(Dataset entries)
******

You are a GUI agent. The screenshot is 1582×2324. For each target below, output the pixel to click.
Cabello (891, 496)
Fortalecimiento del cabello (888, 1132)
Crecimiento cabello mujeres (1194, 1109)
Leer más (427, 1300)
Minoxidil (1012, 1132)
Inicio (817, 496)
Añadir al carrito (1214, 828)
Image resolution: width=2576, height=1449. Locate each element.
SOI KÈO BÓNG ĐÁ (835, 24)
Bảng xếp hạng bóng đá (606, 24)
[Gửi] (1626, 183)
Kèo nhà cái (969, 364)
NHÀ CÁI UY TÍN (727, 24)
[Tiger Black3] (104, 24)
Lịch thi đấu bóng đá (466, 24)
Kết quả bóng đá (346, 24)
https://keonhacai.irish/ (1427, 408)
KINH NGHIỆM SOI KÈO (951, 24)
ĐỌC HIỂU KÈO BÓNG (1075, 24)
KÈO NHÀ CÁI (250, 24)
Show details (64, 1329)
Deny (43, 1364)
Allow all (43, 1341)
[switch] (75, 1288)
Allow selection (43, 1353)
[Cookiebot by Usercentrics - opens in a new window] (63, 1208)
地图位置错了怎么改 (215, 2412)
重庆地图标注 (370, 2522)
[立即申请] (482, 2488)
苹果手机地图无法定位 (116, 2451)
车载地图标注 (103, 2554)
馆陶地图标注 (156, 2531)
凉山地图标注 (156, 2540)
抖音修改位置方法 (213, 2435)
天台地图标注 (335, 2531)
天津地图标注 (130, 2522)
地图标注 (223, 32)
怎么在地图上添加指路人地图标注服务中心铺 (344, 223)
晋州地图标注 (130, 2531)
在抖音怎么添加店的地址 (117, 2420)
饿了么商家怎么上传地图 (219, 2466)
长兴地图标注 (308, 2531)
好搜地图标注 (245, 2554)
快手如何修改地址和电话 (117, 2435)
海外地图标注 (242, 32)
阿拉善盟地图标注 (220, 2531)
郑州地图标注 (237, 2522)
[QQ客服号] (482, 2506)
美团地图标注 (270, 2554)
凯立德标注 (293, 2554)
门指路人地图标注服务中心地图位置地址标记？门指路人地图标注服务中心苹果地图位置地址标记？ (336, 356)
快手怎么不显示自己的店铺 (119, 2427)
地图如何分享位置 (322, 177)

******

### Problem description
Repeat only the tail of the entries, exactly: the line containing "饿了么商家怎么上传地图 (219, 2466)" and every line after it, to the end.

### Written response
饿了么商家怎么上传地图 (219, 2466)
长兴地图标注 (308, 2531)
好搜地图标注 (245, 2554)
快手如何修改地址和电话 (117, 2435)
海外地图标注 (242, 32)
阿拉善盟地图标注 (220, 2531)
郑州地图标注 (237, 2522)
[QQ客服号] (482, 2506)
美团地图标注 (270, 2554)
凯立德标注 (293, 2554)
门指路人地图标注服务中心地图位置地址标记？门指路人地图标注服务中心苹果地图位置地址标记？ (336, 356)
快手怎么不显示自己的店铺 (119, 2427)
地图如何分享位置 (322, 177)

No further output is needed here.